Koi, the most popular fresh water pond fish and can be found all over the world. They have a variety of colors and they live a very long life. Recently a Koi died who was 226 years old making a Koi a great choice for many ponds.

Koi are Japanese carp. Koi is actually Japanese for the species. Koi were first domesticated around 1820 in Japan. This deliberate breeding has led to a variety of patterns and colors. They range in color from white to black, with a whole rainbow in between. Since the color of Koi is affected by their diet and their environment, it took a long time to identify and select the criteria for developing a stunning array of colors.

Koi are generally social. They co-habitate with other breeds of fish so long as those breeds are not prone to eating the Koi. While they generally do not exhibit schooling behavior, if they are put into a small pond they may appear to do so. In larger ponds they often break up into smaller groups.

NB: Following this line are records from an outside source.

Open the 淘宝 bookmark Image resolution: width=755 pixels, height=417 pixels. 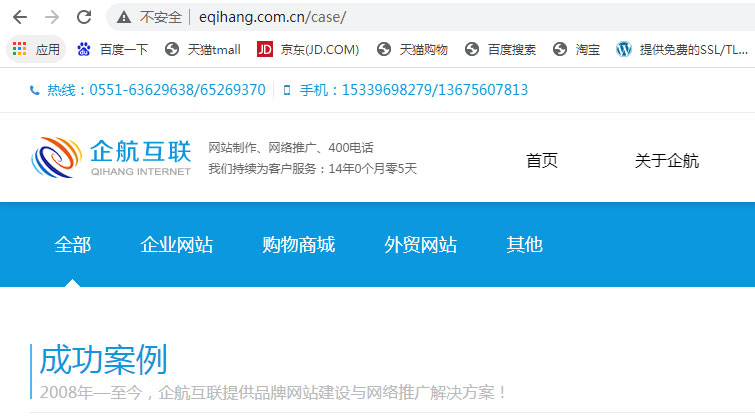pyautogui.click(x=576, y=49)
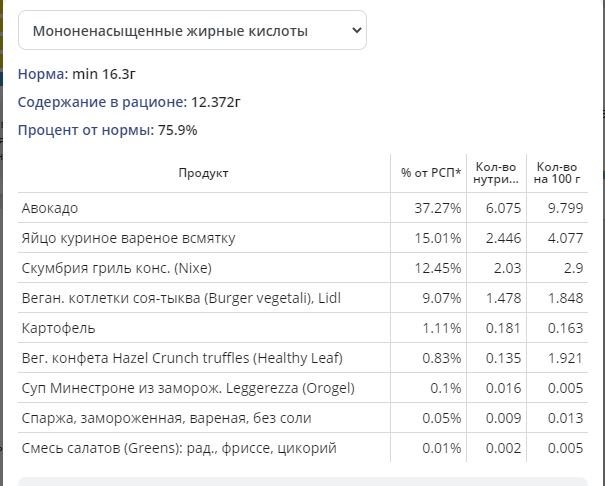
Task: Select the Авокадо product row
Action: [303, 208]
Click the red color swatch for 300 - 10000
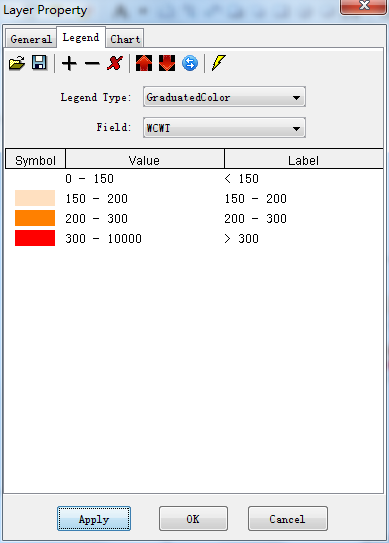The image size is (389, 543). tap(35, 238)
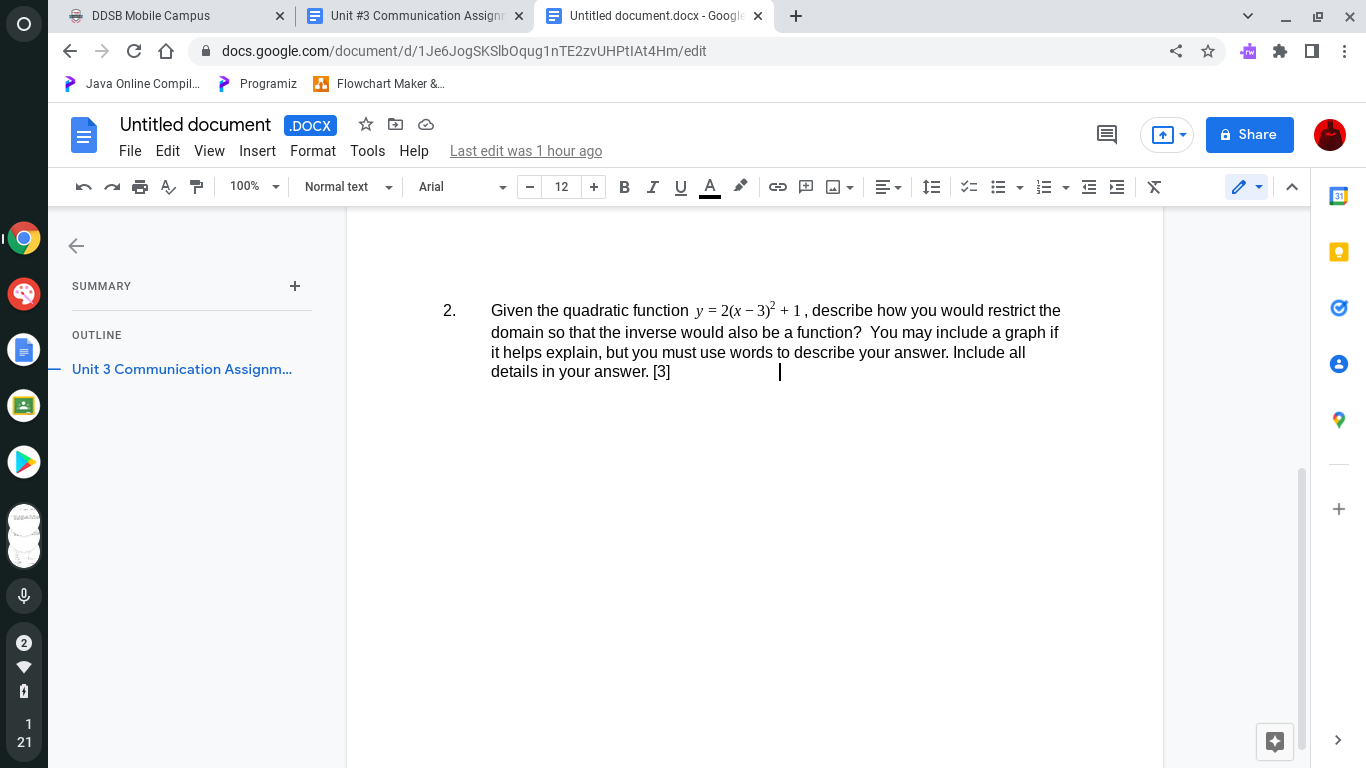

The health of the fish depends upon the amount of space that Koi fish owners provide their fish. The quality of the water is the single most important factor when it comes to the health of Koi fish. Since they are more expensive then goldfish which is another very popular pond fish, they can be harder to replace. They are cold water fish and therefore do best in water temperatures that are between 61 and 75 degrees Fahrenheit. Because Koi can grow to be a large fish, they require and thrive in ponds with five hundred gallons of water or more. If you decide to house smaller Koi in a pond, pay close attention to how big they get. At this time you can make the pond bigger, replace the size of the pond entirely, or give your larger fish away and replace them with smaller Koi. It is important to keep the number of fish you have in the pond relative to the amount of water that the pond holds.

As these spectacular fish take to colder water more favorably, they may be kept outside your home during the winter. Thier pond should be deeper than three feet. As the winter temperatures begin their decline, Koi commence their winter hibernation, during which their digestive systems gradually come to a halt. It is sometimes possible for food in their stomachs to grow rancid, possibly causing the fish to become sick. Because of this, Koi should not be fed in temperatures less than fifty degrees Fahrenheit.

As the rippling water flows in the outdoor pond, it becomes a very relaxing atmosphere. However, that is only one great feature to have in an outdoor pond; another is the ornamental fish the Koi. Owners of these fish find themselves extremely lucky. These fish touch the world of their owners and brighten up their everyday lives.